§ Selected extract

§ §

Befriend Someone In Need

Befriend Someone In Need
By Blanca Ayre

Our relationship with Jim began in a parking lot. And that’s where this story begins, too. A couple of years ago, my husband was filling the soda machine that sits in front of our business. It was late in the evening when he pulled up and noticed a man sitting in his car in our parking lot. It quickly became apparent that this man was living in his car. It was filled with all his belongings. My husband approached him and asked if he needed help. And that’s how our relationship with Jim started.

Jim shared how he had lived in Denver, but left a few days earlier with nowhere to go and nowhere to stay. So, yes, Jim was homeless and living in his car. My husband called me and, after telling me about Jim’s situation, said, “Honee, I want to put him up for a couple of nights in a hotel.” I agreed. Jim was surprised by our offer, and incredibly thankful!

Two days later Jim man called my husband’s cell phone and thanked us again. My husband asked him if he had found a job yet, along with other living arrangements. “No,” he replied, adding that he had applied at several fast food restaurants (thinking he could at least eat one meal there while he worked).

My husband suggested Jim come home with him and stay with us until he found a job and got on his feet. So, for a couple of months that summer, Jim lived behind our house in the camper which we had just spent all winter fixing up. He stayed with us until he eventually found a job and a place to live. Then we helped him get settled in. Before he left our home, Jim shared that, the night he was sitting in his car in our parking lot, he had been praying and asking God for help when my husband showed up to fill the soda machine.

§ §

§ Exercise requirements
Answer these questions about the story of befriending Jim.
1. What was the husband doing at the business when he first saw Jim?
2. Where did Jim live behind the house that summer?
3. What had Jim been doing in his car that night before the husband arrived?
The lines that come next are from a different source and have nothing to do with the story.

§ §

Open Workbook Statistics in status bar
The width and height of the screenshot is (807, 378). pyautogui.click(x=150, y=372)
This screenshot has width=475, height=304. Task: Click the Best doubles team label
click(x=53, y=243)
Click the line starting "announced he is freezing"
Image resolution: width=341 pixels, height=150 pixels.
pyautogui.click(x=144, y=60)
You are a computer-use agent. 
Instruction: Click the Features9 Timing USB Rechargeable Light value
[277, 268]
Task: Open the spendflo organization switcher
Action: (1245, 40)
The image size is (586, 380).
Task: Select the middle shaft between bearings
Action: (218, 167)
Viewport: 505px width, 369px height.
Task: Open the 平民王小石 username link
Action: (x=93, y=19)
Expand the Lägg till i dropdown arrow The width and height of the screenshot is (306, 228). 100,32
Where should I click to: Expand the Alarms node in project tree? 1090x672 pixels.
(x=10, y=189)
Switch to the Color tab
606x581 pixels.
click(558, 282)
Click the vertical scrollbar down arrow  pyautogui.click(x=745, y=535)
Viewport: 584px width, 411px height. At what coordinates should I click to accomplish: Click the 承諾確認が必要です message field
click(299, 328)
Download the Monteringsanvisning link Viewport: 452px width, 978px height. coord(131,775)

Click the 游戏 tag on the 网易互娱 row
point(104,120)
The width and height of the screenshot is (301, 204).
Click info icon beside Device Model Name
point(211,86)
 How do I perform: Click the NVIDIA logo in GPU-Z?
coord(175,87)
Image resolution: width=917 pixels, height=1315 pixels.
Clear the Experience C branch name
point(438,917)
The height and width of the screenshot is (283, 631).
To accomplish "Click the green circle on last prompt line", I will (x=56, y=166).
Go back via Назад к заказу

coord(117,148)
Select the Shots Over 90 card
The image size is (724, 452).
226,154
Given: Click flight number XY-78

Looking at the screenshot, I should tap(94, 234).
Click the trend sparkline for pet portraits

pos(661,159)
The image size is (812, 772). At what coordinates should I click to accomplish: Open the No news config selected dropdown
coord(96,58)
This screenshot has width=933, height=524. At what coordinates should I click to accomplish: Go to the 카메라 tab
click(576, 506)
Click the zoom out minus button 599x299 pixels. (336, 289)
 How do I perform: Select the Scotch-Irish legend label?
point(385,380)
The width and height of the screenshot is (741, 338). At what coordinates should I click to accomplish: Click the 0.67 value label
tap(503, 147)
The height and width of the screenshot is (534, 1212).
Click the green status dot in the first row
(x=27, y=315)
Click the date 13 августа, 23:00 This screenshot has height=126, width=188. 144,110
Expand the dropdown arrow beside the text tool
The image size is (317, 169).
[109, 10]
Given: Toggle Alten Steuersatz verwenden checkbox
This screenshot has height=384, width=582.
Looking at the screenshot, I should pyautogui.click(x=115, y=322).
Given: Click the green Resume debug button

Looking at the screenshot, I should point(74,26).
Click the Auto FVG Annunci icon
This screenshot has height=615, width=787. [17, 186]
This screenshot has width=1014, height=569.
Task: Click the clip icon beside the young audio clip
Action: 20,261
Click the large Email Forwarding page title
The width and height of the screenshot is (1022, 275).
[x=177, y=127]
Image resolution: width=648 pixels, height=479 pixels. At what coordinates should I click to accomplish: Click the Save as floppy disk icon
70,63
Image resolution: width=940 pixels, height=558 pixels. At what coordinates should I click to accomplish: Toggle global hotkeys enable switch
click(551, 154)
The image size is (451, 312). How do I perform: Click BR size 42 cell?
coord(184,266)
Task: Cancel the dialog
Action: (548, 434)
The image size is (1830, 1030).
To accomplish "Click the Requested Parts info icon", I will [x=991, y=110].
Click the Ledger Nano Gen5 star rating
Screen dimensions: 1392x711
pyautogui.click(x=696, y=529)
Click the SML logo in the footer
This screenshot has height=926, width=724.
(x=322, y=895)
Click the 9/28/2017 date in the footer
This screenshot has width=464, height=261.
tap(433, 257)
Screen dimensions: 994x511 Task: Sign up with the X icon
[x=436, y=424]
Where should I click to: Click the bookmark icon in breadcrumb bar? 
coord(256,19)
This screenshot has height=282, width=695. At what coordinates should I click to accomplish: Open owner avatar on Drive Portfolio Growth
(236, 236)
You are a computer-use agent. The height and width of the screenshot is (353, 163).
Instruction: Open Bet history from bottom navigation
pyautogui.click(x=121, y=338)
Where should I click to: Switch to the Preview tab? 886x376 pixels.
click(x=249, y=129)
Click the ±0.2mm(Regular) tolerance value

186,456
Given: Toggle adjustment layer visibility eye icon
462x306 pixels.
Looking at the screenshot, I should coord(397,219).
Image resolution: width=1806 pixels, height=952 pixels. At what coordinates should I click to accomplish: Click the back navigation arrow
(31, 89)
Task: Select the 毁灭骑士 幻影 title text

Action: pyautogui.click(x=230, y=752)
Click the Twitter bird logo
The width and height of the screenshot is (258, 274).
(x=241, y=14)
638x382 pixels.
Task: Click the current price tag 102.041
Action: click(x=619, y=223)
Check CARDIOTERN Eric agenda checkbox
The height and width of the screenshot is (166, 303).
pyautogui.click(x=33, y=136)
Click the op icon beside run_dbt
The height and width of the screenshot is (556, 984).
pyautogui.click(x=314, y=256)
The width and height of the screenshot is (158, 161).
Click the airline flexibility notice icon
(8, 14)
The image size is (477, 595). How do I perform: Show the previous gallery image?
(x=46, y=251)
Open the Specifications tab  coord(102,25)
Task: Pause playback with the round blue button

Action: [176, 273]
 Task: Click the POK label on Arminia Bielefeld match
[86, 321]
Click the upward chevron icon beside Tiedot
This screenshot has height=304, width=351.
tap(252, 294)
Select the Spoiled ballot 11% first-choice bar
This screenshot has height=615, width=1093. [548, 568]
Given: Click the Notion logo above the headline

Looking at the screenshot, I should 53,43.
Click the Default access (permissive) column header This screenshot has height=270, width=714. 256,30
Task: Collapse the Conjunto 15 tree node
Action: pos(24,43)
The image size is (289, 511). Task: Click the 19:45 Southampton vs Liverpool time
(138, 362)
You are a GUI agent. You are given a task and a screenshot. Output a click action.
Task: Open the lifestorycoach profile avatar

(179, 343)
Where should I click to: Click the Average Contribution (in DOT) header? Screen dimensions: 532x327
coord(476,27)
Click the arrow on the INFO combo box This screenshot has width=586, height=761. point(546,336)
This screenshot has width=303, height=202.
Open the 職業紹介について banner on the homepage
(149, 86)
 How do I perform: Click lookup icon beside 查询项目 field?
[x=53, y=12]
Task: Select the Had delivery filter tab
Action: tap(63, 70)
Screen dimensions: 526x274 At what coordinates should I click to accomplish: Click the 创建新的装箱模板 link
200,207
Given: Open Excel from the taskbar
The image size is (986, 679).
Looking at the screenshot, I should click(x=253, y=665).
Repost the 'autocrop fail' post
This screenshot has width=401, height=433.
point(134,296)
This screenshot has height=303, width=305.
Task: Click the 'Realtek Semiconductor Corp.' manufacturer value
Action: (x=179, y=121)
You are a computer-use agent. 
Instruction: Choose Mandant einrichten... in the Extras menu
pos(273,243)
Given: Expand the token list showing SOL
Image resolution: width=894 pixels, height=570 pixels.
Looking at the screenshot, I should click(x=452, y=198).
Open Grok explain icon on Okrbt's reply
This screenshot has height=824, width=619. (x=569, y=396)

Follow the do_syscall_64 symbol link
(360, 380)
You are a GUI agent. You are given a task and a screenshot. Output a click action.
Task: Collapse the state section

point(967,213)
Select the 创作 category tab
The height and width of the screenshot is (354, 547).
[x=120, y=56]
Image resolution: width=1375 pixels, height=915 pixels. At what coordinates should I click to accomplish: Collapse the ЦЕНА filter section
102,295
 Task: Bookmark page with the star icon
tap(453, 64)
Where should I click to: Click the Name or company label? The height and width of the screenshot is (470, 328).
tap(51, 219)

§ §

§ Problem solution
1. He was filling the soda machine in front of the business.
2. In the camper the couple had spent all winter fixing up.
3. He had been praying and asking God for help.